- [Activity]: Copy all records exactly; omit pictures.

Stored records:
- - - - - - -

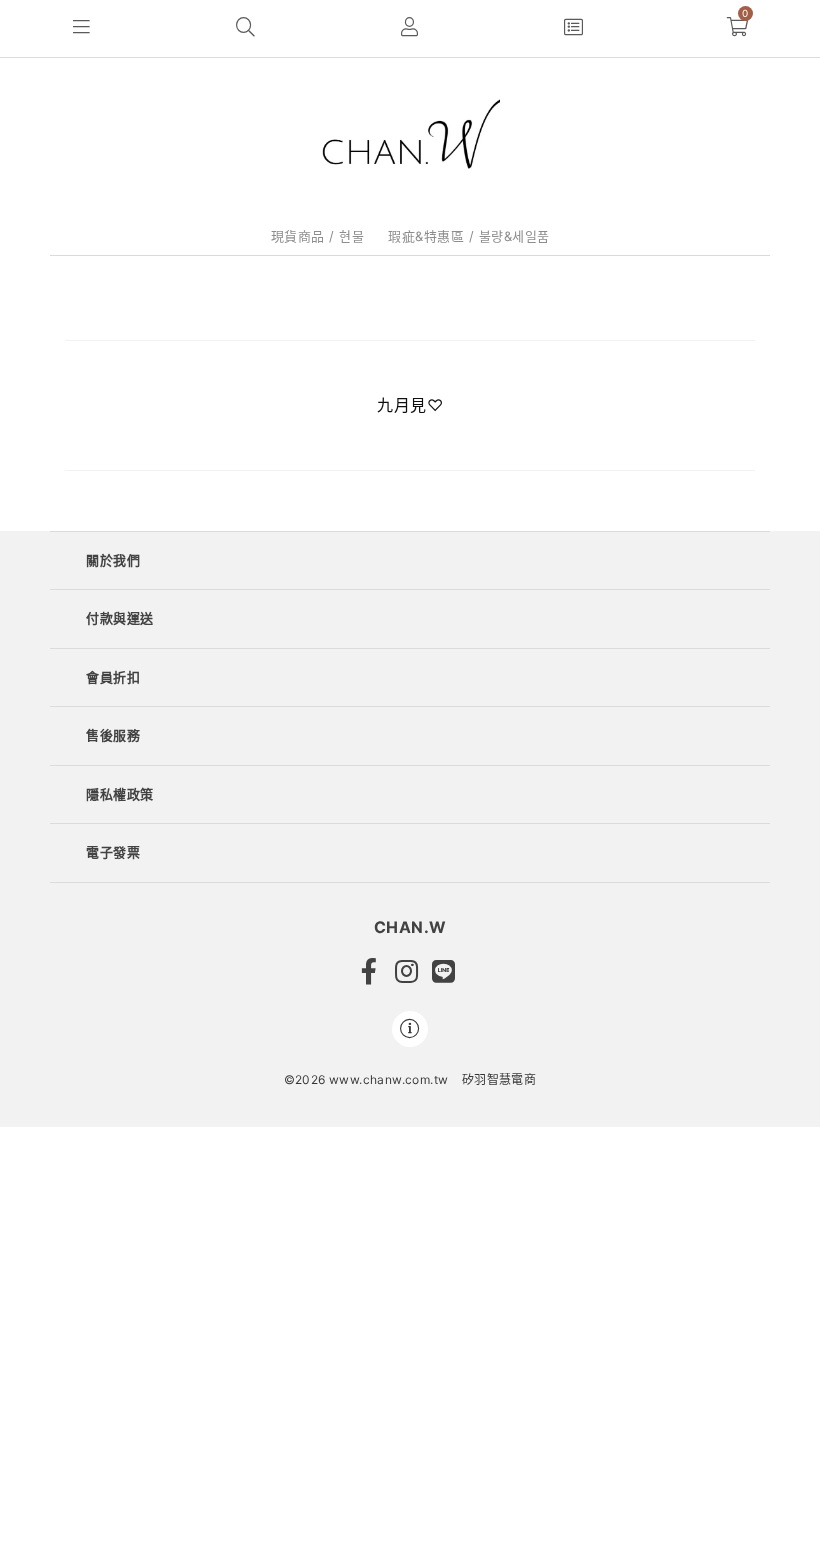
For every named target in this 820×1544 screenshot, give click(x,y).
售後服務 (113, 735)
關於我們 (113, 560)
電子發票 (113, 852)
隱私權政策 (120, 794)
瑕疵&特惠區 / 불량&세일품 (469, 236)
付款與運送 (120, 618)
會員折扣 (113, 677)
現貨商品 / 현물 (318, 236)
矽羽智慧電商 (499, 1079)
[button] (82, 28)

- - - - - - -

- [Solution to this task]:
For every named target in this 820×1544 screenshot, give click(x,y).
售後服務 (113, 735)
關於我們 (113, 560)
電子發票 (113, 852)
隱私權政策 (120, 794)
瑕疵&特惠區 / 불량&세일품 (469, 236)
付款與運送 (120, 618)
會員折扣 (113, 677)
現貨商品 / 현물 (318, 236)
矽羽智慧電商 (499, 1079)
[button] (82, 28)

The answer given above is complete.